Integration: NVIDIA
Use NVIDIA models with Haystack.
Table of Contents
- Overview
- Prerequisites
- Installation
- Components
- Usage
- Self-host with NVIDIA NIM
- Use NVIDIA components in Haystack pipelines
- License
Overview
The nvidia-haystack package contains Haystack integrations for chat models, embeddings, and reranking powered by
NVIDIA AI Foundation Models and hosted on the
NVIDIA API Catalog.
NVIDIA AI Foundation models are community- and NVIDIA-built models that are optimized to deliver the best performance on NVIDIA-accelerated infrastructure. You can use the API to query live endpoints that are available on the NVIDIA API Catalog to get quick results from a DGX-hosted cloud compute environment, or you can download models with NVIDIA NIM, which is included with the NVIDIA AI Enterprise license. The ability to run models on-premises gives your enterprise ownership of your customizations and full control of your IP and AI application.
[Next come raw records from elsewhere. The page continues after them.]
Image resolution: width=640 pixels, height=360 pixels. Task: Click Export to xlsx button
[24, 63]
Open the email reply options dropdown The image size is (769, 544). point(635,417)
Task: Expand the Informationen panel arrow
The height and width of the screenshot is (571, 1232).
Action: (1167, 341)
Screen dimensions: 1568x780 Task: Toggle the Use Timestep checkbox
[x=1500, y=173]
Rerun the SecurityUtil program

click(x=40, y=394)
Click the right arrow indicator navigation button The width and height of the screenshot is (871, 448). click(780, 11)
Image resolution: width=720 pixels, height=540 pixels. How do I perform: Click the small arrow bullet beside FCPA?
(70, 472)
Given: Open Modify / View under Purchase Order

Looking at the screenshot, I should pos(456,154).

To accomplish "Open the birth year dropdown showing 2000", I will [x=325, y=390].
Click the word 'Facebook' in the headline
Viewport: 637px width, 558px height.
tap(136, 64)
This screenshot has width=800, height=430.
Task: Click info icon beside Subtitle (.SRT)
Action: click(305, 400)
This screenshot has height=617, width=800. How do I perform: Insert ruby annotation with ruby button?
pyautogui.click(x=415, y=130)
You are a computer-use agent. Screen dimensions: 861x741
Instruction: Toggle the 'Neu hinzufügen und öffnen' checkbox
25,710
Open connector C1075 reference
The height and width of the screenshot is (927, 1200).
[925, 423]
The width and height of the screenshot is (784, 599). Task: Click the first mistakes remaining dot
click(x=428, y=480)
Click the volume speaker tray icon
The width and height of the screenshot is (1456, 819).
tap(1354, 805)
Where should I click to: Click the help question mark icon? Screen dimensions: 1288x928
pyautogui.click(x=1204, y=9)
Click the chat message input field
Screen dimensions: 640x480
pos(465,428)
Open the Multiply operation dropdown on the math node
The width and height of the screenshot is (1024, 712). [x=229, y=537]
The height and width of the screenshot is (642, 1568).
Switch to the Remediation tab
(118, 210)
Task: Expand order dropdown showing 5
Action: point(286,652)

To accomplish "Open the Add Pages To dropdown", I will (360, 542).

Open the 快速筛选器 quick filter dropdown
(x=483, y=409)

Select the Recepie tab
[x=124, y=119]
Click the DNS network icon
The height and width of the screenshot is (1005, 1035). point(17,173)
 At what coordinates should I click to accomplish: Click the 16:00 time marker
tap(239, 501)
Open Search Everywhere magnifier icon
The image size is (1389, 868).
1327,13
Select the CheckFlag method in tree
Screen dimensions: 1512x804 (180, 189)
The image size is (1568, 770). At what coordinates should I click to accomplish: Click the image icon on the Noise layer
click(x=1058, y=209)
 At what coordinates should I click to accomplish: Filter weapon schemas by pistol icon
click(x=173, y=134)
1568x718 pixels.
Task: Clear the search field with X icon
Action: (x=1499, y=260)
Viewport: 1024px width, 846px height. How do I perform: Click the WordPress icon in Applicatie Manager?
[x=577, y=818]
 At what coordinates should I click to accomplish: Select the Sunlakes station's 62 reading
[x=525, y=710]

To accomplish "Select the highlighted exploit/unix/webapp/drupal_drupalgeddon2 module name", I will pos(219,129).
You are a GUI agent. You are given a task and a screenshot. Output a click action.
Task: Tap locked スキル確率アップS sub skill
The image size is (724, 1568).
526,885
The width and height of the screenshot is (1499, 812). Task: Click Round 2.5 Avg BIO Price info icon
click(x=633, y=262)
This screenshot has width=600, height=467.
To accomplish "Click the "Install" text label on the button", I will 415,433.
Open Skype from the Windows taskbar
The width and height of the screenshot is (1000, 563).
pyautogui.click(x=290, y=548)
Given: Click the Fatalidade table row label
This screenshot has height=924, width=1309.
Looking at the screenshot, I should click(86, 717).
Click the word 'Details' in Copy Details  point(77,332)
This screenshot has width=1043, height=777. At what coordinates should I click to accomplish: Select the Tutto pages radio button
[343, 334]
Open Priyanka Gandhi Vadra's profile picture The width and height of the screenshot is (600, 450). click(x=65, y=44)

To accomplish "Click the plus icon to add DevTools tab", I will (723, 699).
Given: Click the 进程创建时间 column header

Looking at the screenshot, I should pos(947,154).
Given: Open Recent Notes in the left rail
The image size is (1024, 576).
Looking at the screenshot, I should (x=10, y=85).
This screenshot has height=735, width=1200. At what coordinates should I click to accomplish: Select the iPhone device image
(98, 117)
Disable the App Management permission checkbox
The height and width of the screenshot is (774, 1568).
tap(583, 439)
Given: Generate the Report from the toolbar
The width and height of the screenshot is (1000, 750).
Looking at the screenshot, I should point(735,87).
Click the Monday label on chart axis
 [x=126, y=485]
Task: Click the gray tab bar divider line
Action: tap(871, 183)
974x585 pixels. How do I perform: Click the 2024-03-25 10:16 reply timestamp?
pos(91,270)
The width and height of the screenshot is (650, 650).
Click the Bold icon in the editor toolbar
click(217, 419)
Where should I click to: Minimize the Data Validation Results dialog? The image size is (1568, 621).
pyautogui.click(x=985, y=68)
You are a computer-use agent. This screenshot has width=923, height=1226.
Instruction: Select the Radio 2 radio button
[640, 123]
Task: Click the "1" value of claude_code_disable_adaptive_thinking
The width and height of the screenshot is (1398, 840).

NIM microservices are packaged as container images on a per model or model family basis and are distributed as NGC container images through the NVIDIA NGC Catalog.
Prerequisites
To get access to the NVIDIA API Catalog, do the following:
- Create a free account on the NVIDIA API Catalog and log in.
- Click your profile icon, and then click API Keys.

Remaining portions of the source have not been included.